- **What the exercise asks**
Copy the material below word for word, from the line with "The image size is (1568, 509)." up to and including the line with "Open the info".

- **Task input**

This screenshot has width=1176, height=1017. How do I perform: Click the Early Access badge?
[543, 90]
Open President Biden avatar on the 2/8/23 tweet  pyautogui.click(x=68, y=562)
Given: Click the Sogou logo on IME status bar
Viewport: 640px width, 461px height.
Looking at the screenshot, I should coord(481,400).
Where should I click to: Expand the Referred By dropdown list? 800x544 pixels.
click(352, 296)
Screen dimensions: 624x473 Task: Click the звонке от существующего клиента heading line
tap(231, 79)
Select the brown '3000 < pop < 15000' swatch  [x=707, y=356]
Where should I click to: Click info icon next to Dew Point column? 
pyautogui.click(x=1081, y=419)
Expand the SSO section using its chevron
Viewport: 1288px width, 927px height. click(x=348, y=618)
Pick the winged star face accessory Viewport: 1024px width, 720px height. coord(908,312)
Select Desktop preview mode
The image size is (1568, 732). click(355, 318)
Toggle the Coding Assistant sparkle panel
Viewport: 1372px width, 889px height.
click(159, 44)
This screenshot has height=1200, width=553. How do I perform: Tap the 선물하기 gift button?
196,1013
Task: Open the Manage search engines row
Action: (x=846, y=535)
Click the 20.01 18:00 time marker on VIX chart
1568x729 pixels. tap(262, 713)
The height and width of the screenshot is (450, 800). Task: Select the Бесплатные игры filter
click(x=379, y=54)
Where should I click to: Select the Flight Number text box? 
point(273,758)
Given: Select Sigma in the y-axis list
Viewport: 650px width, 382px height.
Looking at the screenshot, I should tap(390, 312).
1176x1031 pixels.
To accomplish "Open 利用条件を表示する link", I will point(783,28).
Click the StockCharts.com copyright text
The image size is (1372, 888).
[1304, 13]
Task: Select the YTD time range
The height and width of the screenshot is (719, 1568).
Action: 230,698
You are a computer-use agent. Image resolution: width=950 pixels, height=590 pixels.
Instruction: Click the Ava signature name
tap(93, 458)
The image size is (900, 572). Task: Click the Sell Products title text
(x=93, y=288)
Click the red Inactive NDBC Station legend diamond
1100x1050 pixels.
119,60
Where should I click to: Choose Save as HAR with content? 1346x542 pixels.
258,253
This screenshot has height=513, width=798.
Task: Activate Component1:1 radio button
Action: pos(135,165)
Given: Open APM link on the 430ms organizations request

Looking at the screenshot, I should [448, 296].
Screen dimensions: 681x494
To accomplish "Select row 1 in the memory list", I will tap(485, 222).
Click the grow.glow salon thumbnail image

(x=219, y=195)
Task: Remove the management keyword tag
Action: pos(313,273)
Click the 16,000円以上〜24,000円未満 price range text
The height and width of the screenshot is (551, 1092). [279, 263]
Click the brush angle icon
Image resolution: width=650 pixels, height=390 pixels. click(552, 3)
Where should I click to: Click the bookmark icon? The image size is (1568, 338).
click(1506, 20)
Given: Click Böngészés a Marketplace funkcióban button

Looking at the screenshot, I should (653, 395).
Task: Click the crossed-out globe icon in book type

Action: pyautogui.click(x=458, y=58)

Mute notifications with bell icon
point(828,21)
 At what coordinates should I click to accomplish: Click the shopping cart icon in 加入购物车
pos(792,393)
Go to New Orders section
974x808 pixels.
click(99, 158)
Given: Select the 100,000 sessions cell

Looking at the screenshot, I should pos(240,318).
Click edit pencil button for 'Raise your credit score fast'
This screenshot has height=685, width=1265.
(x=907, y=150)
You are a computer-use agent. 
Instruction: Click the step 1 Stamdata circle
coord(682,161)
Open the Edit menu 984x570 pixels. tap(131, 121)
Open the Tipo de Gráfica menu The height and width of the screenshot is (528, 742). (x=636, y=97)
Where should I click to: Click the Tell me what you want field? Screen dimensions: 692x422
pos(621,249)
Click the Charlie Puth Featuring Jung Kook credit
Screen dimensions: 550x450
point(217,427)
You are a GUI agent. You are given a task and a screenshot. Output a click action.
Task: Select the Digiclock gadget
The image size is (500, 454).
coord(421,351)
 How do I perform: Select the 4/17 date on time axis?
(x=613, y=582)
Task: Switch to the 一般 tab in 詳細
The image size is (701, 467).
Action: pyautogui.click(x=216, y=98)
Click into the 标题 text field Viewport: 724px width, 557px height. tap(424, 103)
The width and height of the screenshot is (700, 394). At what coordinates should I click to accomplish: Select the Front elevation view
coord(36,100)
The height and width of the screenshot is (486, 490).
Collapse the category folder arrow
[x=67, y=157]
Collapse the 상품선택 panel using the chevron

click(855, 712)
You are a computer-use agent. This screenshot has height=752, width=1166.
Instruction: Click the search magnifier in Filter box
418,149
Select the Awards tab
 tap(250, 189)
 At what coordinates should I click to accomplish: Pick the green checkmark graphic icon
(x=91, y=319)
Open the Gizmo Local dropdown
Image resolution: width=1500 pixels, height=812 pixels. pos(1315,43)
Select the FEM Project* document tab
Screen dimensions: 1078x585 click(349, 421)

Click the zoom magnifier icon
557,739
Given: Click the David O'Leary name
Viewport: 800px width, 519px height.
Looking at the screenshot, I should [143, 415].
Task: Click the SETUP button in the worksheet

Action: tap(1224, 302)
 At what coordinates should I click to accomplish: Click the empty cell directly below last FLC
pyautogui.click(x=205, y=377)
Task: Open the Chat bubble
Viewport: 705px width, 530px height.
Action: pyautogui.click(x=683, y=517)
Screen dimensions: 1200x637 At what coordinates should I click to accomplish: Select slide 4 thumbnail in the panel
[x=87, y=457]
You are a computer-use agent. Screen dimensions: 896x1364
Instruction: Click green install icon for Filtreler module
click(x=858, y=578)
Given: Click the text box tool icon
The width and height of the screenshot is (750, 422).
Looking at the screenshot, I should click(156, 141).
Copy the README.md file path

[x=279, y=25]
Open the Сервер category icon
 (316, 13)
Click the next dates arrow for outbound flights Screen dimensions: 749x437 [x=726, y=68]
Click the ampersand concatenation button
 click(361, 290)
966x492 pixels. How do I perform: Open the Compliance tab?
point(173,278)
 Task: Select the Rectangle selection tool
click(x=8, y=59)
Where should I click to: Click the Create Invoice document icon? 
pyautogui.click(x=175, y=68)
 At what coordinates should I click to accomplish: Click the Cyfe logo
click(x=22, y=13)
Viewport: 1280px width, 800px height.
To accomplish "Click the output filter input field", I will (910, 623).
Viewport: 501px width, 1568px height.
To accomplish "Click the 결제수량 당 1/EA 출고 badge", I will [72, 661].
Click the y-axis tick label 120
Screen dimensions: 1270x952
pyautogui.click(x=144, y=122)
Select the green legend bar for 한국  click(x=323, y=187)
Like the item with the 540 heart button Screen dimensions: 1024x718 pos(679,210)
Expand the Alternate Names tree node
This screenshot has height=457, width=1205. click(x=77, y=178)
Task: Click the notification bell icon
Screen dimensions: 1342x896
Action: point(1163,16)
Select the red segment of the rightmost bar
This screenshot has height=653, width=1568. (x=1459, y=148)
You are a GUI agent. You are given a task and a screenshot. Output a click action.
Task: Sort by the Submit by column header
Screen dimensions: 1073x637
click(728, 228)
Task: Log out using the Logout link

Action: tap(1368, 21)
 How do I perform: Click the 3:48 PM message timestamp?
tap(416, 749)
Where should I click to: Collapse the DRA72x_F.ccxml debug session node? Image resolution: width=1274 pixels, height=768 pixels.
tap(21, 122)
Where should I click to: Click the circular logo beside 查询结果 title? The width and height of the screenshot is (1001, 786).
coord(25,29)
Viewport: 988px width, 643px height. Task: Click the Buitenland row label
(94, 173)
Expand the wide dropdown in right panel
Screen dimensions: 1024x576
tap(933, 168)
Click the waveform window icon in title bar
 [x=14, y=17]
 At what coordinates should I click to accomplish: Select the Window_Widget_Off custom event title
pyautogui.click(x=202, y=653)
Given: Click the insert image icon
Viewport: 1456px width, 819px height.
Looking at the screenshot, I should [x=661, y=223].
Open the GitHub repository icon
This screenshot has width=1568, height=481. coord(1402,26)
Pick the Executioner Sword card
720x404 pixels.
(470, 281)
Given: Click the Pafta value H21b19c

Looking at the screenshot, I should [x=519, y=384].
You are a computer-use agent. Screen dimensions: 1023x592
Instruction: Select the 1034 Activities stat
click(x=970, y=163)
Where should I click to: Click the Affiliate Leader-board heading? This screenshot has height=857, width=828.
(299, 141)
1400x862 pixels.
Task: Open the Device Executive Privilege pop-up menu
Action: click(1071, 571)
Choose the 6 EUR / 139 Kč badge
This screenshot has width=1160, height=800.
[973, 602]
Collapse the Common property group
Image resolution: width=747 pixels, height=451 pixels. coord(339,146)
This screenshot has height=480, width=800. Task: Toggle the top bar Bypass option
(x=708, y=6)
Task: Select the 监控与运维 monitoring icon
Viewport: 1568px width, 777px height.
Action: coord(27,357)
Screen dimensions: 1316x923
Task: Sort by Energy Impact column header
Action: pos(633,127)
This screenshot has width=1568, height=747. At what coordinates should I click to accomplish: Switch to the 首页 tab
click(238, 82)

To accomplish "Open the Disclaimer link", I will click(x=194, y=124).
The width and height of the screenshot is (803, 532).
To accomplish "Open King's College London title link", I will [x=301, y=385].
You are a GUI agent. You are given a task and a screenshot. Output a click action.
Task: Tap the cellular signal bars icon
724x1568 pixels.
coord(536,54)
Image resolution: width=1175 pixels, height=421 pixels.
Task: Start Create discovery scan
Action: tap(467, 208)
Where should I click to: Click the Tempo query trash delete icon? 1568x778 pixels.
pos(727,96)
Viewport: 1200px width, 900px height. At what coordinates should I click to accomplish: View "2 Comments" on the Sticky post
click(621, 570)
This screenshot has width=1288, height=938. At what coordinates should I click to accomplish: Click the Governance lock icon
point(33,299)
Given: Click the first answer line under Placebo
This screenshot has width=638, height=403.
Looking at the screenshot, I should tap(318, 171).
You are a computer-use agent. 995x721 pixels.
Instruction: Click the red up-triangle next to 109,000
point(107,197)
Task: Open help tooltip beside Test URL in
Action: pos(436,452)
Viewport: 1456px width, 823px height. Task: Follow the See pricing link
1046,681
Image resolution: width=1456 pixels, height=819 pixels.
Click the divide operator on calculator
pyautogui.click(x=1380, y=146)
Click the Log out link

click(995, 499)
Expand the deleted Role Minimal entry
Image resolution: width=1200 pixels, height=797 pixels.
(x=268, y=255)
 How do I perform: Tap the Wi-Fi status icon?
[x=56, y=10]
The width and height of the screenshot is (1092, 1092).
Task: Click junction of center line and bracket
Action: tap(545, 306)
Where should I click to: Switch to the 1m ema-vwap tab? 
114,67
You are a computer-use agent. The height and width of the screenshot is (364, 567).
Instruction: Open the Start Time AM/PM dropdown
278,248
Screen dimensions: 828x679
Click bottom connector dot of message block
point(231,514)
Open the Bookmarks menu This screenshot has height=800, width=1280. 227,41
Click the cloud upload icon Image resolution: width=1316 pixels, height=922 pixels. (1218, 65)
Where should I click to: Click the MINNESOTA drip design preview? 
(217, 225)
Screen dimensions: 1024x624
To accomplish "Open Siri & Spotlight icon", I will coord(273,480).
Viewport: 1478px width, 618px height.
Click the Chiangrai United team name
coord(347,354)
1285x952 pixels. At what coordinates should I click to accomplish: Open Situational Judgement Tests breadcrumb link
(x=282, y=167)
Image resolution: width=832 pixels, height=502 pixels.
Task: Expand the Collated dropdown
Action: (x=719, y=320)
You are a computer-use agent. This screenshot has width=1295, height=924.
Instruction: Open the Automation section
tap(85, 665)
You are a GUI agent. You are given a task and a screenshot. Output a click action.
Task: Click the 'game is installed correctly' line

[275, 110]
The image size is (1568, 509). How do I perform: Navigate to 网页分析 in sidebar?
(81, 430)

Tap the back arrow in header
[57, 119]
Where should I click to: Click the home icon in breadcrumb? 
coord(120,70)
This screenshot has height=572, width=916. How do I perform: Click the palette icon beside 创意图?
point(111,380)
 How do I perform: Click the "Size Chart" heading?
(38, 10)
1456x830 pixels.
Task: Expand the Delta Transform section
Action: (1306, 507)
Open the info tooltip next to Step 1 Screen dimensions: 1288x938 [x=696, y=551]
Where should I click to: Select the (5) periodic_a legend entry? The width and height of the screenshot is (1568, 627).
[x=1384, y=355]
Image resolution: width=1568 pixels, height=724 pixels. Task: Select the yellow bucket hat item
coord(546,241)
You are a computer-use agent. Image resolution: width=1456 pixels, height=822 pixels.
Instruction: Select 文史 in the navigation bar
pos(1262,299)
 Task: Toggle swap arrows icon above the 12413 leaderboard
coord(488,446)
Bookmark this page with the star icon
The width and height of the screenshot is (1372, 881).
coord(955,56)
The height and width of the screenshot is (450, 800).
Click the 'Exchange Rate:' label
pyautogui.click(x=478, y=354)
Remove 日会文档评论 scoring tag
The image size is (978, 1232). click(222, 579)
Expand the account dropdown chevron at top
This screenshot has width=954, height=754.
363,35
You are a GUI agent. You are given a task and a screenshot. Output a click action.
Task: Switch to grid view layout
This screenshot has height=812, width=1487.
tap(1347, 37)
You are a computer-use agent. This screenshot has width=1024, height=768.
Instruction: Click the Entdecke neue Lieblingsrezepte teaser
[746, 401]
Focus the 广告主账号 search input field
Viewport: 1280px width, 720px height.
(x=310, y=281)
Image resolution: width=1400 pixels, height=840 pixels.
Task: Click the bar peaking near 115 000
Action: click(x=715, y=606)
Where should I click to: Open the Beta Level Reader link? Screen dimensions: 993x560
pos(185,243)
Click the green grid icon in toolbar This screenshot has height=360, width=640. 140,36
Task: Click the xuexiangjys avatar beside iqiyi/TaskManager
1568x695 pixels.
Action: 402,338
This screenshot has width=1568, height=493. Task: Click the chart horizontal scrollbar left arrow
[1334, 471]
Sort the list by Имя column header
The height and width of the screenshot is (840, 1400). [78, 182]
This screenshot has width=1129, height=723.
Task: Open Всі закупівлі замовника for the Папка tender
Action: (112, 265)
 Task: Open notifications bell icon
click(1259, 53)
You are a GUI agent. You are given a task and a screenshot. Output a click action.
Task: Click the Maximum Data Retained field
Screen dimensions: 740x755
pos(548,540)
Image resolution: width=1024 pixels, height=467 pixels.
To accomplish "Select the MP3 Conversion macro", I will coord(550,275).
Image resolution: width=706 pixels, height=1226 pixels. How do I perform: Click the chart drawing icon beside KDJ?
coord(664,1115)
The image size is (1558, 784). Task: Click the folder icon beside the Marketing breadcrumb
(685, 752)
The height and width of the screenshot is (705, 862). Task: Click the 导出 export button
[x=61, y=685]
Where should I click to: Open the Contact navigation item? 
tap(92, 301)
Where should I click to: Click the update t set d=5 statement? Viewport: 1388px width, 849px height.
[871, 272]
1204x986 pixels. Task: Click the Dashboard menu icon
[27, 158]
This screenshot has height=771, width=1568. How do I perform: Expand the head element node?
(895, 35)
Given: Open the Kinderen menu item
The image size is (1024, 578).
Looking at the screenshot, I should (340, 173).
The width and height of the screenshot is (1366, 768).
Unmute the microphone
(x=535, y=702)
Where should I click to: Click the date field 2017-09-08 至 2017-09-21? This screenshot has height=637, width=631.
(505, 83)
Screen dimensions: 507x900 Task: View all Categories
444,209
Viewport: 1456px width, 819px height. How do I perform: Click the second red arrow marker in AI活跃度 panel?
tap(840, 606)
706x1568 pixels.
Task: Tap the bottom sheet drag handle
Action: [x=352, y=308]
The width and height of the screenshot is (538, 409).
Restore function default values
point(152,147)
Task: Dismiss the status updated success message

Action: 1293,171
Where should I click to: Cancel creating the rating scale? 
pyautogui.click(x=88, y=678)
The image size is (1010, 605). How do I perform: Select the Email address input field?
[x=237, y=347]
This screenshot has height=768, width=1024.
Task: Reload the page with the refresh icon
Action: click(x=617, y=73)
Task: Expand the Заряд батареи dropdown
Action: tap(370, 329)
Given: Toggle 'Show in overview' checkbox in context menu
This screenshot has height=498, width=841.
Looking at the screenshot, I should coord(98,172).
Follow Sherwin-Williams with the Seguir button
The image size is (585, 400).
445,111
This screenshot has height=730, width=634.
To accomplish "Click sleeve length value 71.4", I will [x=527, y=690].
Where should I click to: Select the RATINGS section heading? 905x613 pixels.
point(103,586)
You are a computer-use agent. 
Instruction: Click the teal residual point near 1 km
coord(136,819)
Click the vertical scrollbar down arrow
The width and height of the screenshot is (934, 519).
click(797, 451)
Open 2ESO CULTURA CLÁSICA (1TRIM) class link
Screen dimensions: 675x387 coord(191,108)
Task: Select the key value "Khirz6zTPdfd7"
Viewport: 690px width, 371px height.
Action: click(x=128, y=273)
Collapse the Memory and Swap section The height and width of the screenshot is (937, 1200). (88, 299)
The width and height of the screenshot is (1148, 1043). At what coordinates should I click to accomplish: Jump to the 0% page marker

- **Right answer**
The image size is (1568, 509). How do I perform: Navigate to 网页分析 in sidebar?
(81, 430)

Tap the back arrow in header
[57, 119]
Where should I click to: Click the home icon in breadcrumb? 
coord(120,70)
This screenshot has height=572, width=916. How do I perform: Click the palette icon beside 创意图?
point(111,380)
 How do I perform: Click the "Size Chart" heading?
(38, 10)
1456x830 pixels.
Task: Expand the Delta Transform section
Action: (1306, 507)
Open the info tooltip next to Step 1 Screen dimensions: 1288x938 [x=696, y=551]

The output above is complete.